─── The data ───

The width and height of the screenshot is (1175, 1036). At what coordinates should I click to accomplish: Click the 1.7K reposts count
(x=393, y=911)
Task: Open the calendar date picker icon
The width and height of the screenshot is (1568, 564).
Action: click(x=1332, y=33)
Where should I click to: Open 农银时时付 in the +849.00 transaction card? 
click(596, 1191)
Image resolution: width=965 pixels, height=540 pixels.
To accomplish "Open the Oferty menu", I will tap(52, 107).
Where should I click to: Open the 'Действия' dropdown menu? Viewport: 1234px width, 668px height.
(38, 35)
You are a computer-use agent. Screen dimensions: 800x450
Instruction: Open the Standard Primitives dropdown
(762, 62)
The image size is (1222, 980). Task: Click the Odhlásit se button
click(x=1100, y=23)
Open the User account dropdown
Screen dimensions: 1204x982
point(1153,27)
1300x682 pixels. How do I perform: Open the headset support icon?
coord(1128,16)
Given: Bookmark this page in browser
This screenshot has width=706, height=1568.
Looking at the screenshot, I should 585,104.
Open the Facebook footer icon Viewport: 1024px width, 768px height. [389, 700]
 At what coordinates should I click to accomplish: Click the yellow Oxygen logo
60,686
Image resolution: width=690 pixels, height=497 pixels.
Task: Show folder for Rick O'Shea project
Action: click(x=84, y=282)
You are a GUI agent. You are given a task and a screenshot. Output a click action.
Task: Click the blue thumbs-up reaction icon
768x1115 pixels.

───

From the line containing "Instruction: Open the" down to the last line of the records above, print every line exactly, with both ends kept.

Instruction: Open the Standard Primitives dropdown
(762, 62)
The image size is (1222, 980). Task: Click the Odhlásit se button
click(x=1100, y=23)
Open the User account dropdown
Screen dimensions: 1204x982
point(1153,27)
1300x682 pixels. How do I perform: Open the headset support icon?
coord(1128,16)
Given: Bookmark this page in browser
This screenshot has width=706, height=1568.
Looking at the screenshot, I should 585,104.
Open the Facebook footer icon Viewport: 1024px width, 768px height. [389, 700]
 At what coordinates should I click to accomplish: Click the yellow Oxygen logo
60,686
Image resolution: width=690 pixels, height=497 pixels.
Task: Show folder for Rick O'Shea project
Action: click(x=84, y=282)
You are a GUI agent. You are given a task and a screenshot. Output a click action.
Task: Click the blue thumbs-up reaction icon
768x1115 pixels.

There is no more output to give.